Bonnard was France's last strong link with the great 19th Century French impressionists. Now he had a prodigy to warm his heart. "Edouard," Bonnard predicted, "will be the French painter of tomorrow--providing he stays away from design schools and academies."
Bonnard would permit no one, not even himself, to criticize Edouard's work. Instead he rambled on about the colors that flood the eyes, and how to approximate their pure sparkle in paint. "Paint what you want," he told Edouard, "as you want to paint it. Treasure your freshness, your inspiration. The rest will come by itself."

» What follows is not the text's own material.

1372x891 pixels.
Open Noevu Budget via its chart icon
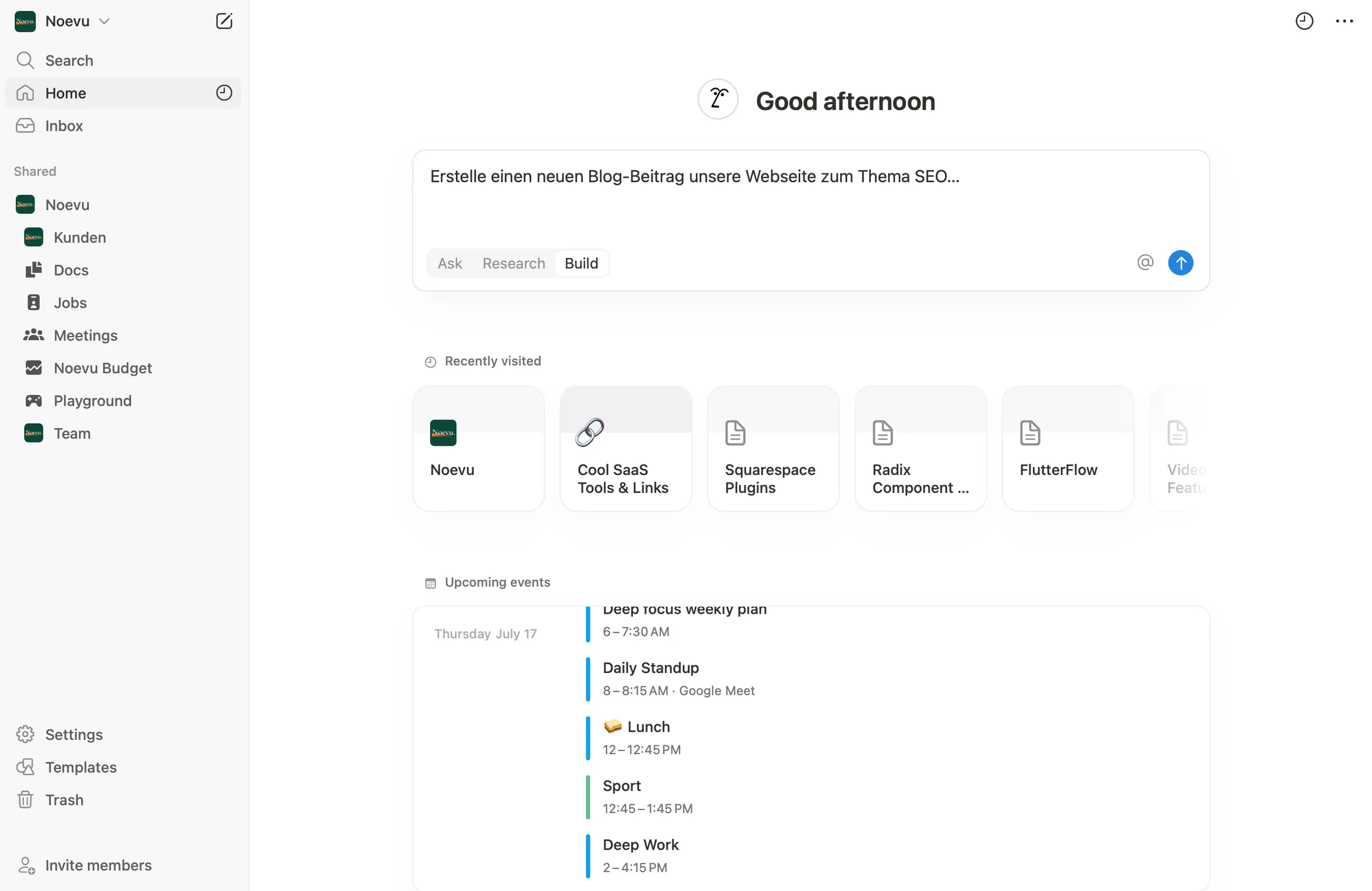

Photographs of Edouard's paintings which reached the U.S. last week had a child's freshness, and also a strength that was not at all boyish. Edouard, painting in oil, spread the pigment in broad, thick strokes that gave a sense of third dimension. For subject matter he used what appealed to his wide eyes: lobsters, a landscape framed in the window, flowers, a teapot, and, lately, his mother.
He'll Remember Mama. Several months ago Edouard suddenly lost all interest in landscape and still life: he wanted to paint nothing except people. His mother, when she came home from her work as a charwoman, posed for Edouard: sometimes as the Madonna, draped in a shabby dressing gown, and sometimes in the nude. They worked in one of the family's two bare rooms, with Edouard's canvas propped against a suitcase on the dinner table.

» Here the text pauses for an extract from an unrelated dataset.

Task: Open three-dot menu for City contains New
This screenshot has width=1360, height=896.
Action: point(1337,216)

Papa Capra, who runs an oyster stand in Cannes, brought home broken crates to make frames for Edouard's pictures. He also did all he could to keep his son from getting a big head. "Edouard must not be spoiled, either by the love of money or by the influence of others," he carefully explained. "That is what Bonnard told us. We can give our son all he needs."
A month ago, when Bonnard died (TIME, Feb. 3), little Edouard walked among the old men and women in mourning, and saw the master's coffin covered with earth. Edouard knew that Bonnard loved color more than anything in the world, and he had bought a bunch of carnations to go with the somber wreaths. Tucked into the vivid crimson of Edouard's carnations was a white card. A mon cher Maitre, said the hesitant scrawl, avec mon regret eternel.
But Edouard came back from the funeral dry-eyed. "Get into your pose," he told his mother. "We mustn't forget Maitre Bonnard told me to work always, and there's still a bit of light."